• **Assigned task**: Give back the full data, retyped precisely.

• **Saved entries**:
——
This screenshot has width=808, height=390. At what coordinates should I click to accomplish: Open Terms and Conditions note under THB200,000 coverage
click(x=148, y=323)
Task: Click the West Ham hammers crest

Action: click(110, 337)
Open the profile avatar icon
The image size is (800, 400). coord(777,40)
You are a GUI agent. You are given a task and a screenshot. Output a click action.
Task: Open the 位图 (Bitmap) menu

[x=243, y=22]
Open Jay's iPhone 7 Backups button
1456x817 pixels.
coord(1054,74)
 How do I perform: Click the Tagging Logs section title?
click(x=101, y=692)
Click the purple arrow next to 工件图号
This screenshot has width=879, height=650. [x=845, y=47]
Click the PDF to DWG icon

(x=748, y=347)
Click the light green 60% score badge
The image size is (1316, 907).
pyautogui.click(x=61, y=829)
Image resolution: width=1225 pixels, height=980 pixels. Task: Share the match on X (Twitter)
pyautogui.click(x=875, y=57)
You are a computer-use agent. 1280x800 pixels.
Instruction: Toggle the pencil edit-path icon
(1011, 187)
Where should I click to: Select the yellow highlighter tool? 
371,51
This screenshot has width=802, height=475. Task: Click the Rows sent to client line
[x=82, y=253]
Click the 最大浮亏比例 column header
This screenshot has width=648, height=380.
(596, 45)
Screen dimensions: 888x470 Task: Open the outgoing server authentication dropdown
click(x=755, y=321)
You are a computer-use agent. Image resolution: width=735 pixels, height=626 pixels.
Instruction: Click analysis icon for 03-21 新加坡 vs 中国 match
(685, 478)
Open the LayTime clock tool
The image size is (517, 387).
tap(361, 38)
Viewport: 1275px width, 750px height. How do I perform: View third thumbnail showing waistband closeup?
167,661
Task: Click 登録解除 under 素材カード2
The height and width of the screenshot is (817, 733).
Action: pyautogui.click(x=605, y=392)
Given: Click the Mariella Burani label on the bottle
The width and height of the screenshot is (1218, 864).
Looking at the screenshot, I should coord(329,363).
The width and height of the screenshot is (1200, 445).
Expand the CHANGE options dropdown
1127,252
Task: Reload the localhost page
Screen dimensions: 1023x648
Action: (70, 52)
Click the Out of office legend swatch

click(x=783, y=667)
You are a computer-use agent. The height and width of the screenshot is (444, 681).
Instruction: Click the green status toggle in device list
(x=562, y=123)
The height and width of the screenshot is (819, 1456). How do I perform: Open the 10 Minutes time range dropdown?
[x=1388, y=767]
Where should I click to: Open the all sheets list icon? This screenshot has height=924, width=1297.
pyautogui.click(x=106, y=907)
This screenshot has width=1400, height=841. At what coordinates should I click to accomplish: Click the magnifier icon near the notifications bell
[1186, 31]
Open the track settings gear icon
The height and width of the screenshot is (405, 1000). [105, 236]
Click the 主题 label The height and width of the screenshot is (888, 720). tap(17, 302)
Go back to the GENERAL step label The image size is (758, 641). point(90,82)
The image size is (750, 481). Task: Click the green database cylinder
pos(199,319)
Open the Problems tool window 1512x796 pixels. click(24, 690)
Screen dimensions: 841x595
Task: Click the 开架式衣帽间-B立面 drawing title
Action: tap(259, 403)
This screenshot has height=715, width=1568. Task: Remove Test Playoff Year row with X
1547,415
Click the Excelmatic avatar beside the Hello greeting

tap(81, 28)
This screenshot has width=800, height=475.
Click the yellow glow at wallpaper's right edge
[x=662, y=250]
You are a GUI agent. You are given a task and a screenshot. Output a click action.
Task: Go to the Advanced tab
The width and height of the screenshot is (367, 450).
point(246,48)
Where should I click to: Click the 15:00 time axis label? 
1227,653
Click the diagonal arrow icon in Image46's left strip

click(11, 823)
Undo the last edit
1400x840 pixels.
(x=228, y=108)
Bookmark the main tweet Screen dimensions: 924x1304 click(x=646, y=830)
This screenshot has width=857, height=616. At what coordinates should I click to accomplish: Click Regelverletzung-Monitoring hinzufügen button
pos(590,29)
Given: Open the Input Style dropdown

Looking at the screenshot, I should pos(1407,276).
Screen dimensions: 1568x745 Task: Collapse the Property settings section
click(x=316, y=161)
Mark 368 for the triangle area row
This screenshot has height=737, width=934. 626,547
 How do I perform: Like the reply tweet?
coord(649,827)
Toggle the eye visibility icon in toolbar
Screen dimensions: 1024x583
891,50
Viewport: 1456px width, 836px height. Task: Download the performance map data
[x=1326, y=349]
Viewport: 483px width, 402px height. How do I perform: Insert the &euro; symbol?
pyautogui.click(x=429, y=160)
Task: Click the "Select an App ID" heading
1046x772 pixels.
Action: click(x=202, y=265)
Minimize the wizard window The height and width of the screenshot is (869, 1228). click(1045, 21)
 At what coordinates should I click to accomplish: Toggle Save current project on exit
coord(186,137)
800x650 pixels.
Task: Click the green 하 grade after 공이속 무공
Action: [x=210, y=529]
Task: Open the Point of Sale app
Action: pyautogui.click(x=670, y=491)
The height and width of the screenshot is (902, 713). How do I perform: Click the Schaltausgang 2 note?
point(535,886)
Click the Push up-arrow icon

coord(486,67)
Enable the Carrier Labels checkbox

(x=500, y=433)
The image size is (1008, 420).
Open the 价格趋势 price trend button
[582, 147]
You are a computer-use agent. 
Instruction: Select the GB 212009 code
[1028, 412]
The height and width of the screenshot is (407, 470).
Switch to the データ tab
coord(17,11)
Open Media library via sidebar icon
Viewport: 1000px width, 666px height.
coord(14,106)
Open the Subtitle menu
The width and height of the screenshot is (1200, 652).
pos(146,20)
——
• **Reply to the exercise**:
This screenshot has width=808, height=390. At what coordinates should I click to accomplish: Open Terms and Conditions note under THB200,000 coverage
click(x=148, y=323)
Task: Click the West Ham hammers crest

Action: click(110, 337)
Open the profile avatar icon
The image size is (800, 400). coord(777,40)
You are a GUI agent. You are given a task and a screenshot. Output a click action.
Task: Open the 位图 (Bitmap) menu

[x=243, y=22]
Open Jay's iPhone 7 Backups button
1456x817 pixels.
coord(1054,74)
 How do I perform: Click the Tagging Logs section title?
click(x=101, y=692)
Click the purple arrow next to 工件图号
This screenshot has width=879, height=650. [x=845, y=47]
Click the PDF to DWG icon

(x=748, y=347)
Click the light green 60% score badge
The image size is (1316, 907).
pyautogui.click(x=61, y=829)
Image resolution: width=1225 pixels, height=980 pixels. Task: Share the match on X (Twitter)
pyautogui.click(x=875, y=57)
You are a computer-use agent. 1280x800 pixels.
Instruction: Toggle the pencil edit-path icon
(1011, 187)
Where should I click to: Select the yellow highlighter tool? 
371,51
This screenshot has width=802, height=475. Task: Click the Rows sent to client line
[x=82, y=253]
Click the 最大浮亏比例 column header
This screenshot has width=648, height=380.
(596, 45)
Screen dimensions: 888x470 Task: Open the outgoing server authentication dropdown
click(x=755, y=321)
You are a computer-use agent. Image resolution: width=735 pixels, height=626 pixels.
Instruction: Click analysis icon for 03-21 新加坡 vs 中国 match
(685, 478)
Open the LayTime clock tool
The image size is (517, 387).
tap(361, 38)
Viewport: 1275px width, 750px height. How do I perform: View third thumbnail showing waistband closeup?
167,661
Task: Click 登録解除 under 素材カード2
The height and width of the screenshot is (817, 733).
Action: pyautogui.click(x=605, y=392)
Given: Click the Mariella Burani label on the bottle
The width and height of the screenshot is (1218, 864).
Looking at the screenshot, I should coord(329,363).
The width and height of the screenshot is (1200, 445).
Expand the CHANGE options dropdown
1127,252
Task: Reload the localhost page
Screen dimensions: 1023x648
Action: (70, 52)
Click the Out of office legend swatch

click(x=783, y=667)
You are a computer-use agent. The height and width of the screenshot is (444, 681).
Instruction: Click the green status toggle in device list
(x=562, y=123)
The height and width of the screenshot is (819, 1456). How do I perform: Open the 10 Minutes time range dropdown?
[x=1388, y=767]
Where should I click to: Open the all sheets list icon? This screenshot has height=924, width=1297.
pyautogui.click(x=106, y=907)
This screenshot has width=1400, height=841. At what coordinates should I click to accomplish: Click the magnifier icon near the notifications bell
[1186, 31]
Open the track settings gear icon
The height and width of the screenshot is (405, 1000). [105, 236]
Click the 主题 label The height and width of the screenshot is (888, 720). tap(17, 302)
Go back to the GENERAL step label The image size is (758, 641). point(90,82)
The image size is (750, 481). Task: Click the green database cylinder
pos(199,319)
Open the Problems tool window 1512x796 pixels. click(24, 690)
Screen dimensions: 841x595
Task: Click the 开架式衣帽间-B立面 drawing title
Action: tap(259, 403)
This screenshot has height=715, width=1568. Task: Remove Test Playoff Year row with X
1547,415
Click the Excelmatic avatar beside the Hello greeting

tap(81, 28)
This screenshot has width=800, height=475.
Click the yellow glow at wallpaper's right edge
[x=662, y=250]
You are a GUI agent. You are given a task and a screenshot. Output a click action.
Task: Go to the Advanced tab
The width and height of the screenshot is (367, 450).
point(246,48)
Where should I click to: Click the 15:00 time axis label? 
1227,653
Click the diagonal arrow icon in Image46's left strip

click(11, 823)
Undo the last edit
1400x840 pixels.
(x=228, y=108)
Bookmark the main tweet Screen dimensions: 924x1304 click(x=646, y=830)
This screenshot has width=857, height=616. At what coordinates should I click to accomplish: Click Regelverletzung-Monitoring hinzufügen button
pos(590,29)
Given: Open the Input Style dropdown

Looking at the screenshot, I should pos(1407,276).
Screen dimensions: 1568x745 Task: Collapse the Property settings section
click(x=316, y=161)
Mark 368 for the triangle area row
This screenshot has height=737, width=934. 626,547
 How do I perform: Like the reply tweet?
coord(649,827)
Toggle the eye visibility icon in toolbar
Screen dimensions: 1024x583
891,50
Viewport: 1456px width, 836px height. Task: Download the performance map data
[x=1326, y=349]
Viewport: 483px width, 402px height. How do I perform: Insert the &euro; symbol?
pyautogui.click(x=429, y=160)
Task: Click the "Select an App ID" heading
1046x772 pixels.
Action: click(x=202, y=265)
Minimize the wizard window The height and width of the screenshot is (869, 1228). click(1045, 21)
 At what coordinates should I click to accomplish: Toggle Save current project on exit
coord(186,137)
800x650 pixels.
Task: Click the green 하 grade after 공이속 무공
Action: [x=210, y=529]
Task: Open the Point of Sale app
Action: pyautogui.click(x=670, y=491)
The height and width of the screenshot is (902, 713). How do I perform: Click the Schaltausgang 2 note?
point(535,886)
Click the Push up-arrow icon

coord(486,67)
Enable the Carrier Labels checkbox

(x=500, y=433)
The image size is (1008, 420).
Open the 价格趋势 price trend button
[582, 147]
You are a computer-use agent. 
Instruction: Select the GB 212009 code
[1028, 412]
The height and width of the screenshot is (407, 470).
Switch to the データ tab
coord(17,11)
Open Media library via sidebar icon
Viewport: 1000px width, 666px height.
coord(14,106)
Open the Subtitle menu
The width and height of the screenshot is (1200, 652).
pos(146,20)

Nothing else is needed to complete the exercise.